La nageuse a le blues. Depuis si longtemps qu’elle enchaine les longueurs de bassin, battant l’eau de ses deux bras en ailes de papillon, Nadia craque. Encore une course avec ses copines du 4x200 mètres de l’équipe canadienne en finale des JO 2020, et elle a décidé de raccrocher. Une médaille de bronze gagnée qui pour elles vaut de l’or, et après, l’envie de laisser s’exprimer sa lassitude ; trop-plein de cette emprise du collectif sur sa personne, de cette vie de sacrifices, de cette incapacité à pouvoir faire des choix personnels, de ces voyages aux quatre coins du monde dont elle ne voit rien, où tout se ressemble, « une piscine à Moscou c’est pareil qu’une piscine à Bucarest ».

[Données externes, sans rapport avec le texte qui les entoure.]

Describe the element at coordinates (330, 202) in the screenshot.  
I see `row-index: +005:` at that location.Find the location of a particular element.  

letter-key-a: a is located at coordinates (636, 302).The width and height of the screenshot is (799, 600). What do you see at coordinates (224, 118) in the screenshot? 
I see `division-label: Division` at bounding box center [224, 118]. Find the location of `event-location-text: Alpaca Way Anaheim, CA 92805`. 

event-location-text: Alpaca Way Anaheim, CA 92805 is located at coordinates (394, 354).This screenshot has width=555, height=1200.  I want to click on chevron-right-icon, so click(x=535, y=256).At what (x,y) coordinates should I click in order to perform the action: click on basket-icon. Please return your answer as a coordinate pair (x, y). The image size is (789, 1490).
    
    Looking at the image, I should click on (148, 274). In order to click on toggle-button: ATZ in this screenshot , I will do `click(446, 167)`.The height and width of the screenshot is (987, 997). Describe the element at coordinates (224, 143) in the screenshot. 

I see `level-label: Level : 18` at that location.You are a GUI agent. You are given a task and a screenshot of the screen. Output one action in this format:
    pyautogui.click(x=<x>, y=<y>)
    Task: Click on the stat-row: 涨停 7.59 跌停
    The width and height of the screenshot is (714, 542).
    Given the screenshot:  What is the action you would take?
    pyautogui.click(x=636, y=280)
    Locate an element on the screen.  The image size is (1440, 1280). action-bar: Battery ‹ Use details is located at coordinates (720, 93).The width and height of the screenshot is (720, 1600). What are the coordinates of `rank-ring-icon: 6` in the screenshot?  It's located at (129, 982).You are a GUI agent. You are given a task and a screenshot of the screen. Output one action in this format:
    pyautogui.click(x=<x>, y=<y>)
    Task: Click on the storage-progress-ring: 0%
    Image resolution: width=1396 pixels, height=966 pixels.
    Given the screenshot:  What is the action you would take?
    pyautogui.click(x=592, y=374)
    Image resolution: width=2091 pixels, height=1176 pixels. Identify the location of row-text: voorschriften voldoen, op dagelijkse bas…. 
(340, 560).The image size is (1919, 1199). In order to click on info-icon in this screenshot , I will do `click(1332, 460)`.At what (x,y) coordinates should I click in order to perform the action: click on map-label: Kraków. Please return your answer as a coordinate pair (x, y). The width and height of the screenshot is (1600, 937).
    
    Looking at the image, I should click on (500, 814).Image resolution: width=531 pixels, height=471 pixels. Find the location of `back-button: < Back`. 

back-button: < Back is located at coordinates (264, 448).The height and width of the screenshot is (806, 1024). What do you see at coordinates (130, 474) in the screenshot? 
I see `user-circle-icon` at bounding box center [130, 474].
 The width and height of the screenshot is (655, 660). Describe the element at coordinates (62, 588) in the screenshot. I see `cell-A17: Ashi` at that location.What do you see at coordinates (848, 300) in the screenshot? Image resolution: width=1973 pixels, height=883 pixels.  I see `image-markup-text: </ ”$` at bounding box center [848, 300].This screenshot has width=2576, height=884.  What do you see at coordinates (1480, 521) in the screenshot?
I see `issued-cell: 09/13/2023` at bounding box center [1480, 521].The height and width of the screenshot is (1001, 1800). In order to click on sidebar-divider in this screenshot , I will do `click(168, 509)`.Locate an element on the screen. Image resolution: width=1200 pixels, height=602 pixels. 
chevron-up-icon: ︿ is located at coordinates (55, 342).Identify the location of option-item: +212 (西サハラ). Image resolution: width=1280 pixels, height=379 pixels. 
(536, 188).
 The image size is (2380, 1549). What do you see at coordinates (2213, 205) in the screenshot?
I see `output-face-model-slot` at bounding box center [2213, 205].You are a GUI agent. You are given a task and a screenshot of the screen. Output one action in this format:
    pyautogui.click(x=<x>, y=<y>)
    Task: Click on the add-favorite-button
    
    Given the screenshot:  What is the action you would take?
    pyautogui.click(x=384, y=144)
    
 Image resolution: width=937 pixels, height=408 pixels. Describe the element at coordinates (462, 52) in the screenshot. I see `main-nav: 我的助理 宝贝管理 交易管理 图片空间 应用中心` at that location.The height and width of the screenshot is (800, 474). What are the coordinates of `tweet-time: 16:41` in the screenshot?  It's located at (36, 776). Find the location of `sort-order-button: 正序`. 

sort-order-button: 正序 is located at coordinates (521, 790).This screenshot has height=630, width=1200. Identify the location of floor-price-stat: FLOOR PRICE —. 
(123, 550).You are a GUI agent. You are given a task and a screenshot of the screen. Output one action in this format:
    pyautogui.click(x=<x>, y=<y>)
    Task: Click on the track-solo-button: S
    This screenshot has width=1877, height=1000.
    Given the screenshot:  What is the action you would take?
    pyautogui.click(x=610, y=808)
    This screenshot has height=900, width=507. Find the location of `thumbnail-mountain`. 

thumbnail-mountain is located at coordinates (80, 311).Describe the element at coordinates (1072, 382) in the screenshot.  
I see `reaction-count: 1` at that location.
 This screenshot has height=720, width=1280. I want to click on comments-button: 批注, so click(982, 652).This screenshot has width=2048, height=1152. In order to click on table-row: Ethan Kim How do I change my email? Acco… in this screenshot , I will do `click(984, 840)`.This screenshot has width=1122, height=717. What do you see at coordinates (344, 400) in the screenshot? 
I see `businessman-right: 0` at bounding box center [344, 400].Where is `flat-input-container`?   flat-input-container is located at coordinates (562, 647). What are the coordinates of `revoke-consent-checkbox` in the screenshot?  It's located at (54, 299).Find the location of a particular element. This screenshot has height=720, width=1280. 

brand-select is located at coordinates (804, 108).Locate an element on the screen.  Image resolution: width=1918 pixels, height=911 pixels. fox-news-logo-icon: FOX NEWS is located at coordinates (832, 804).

Nadia Butterfly n’est pas un film de sport. C’est un film psychologique dans l’univers du sport, l’envers du décor olympique et de ses paillettes, des médailles qu’on exhibe tout sourire. Le portrait d’une jeune femme de 23 ans, de sa nécessaire émancipation, de son envie de prendre le contrôle de sa vie qu’elle commence à découvrir dans les excès du Village olympique et dans une déambulation solitaire et anonyme dans Tokyo. Scène attendrissante qui résume cette envie de prendre les choses en main, quand au détour d’une fête foraine elle tente sa chance dans une de ces attractions où il s’agit d’attraper un lot avec une pince que l’on télécommande. Elle gagne une peluche mascotte des JO, identique à celle qui lui avait été remise avec sa médaille, que finalement elle abandonne là. L’essentiel était de l’avoir gagnée seule.
Tout cela est superbement filmé, souvent en plans séquences au plus près des personnages, et parfaitement interprété avec beaucoup de naturel notamment par l’actrice principale nageuse professionnelle qui a réellement remporté la médaille de bronze en relais aux JO de Rio en 2016.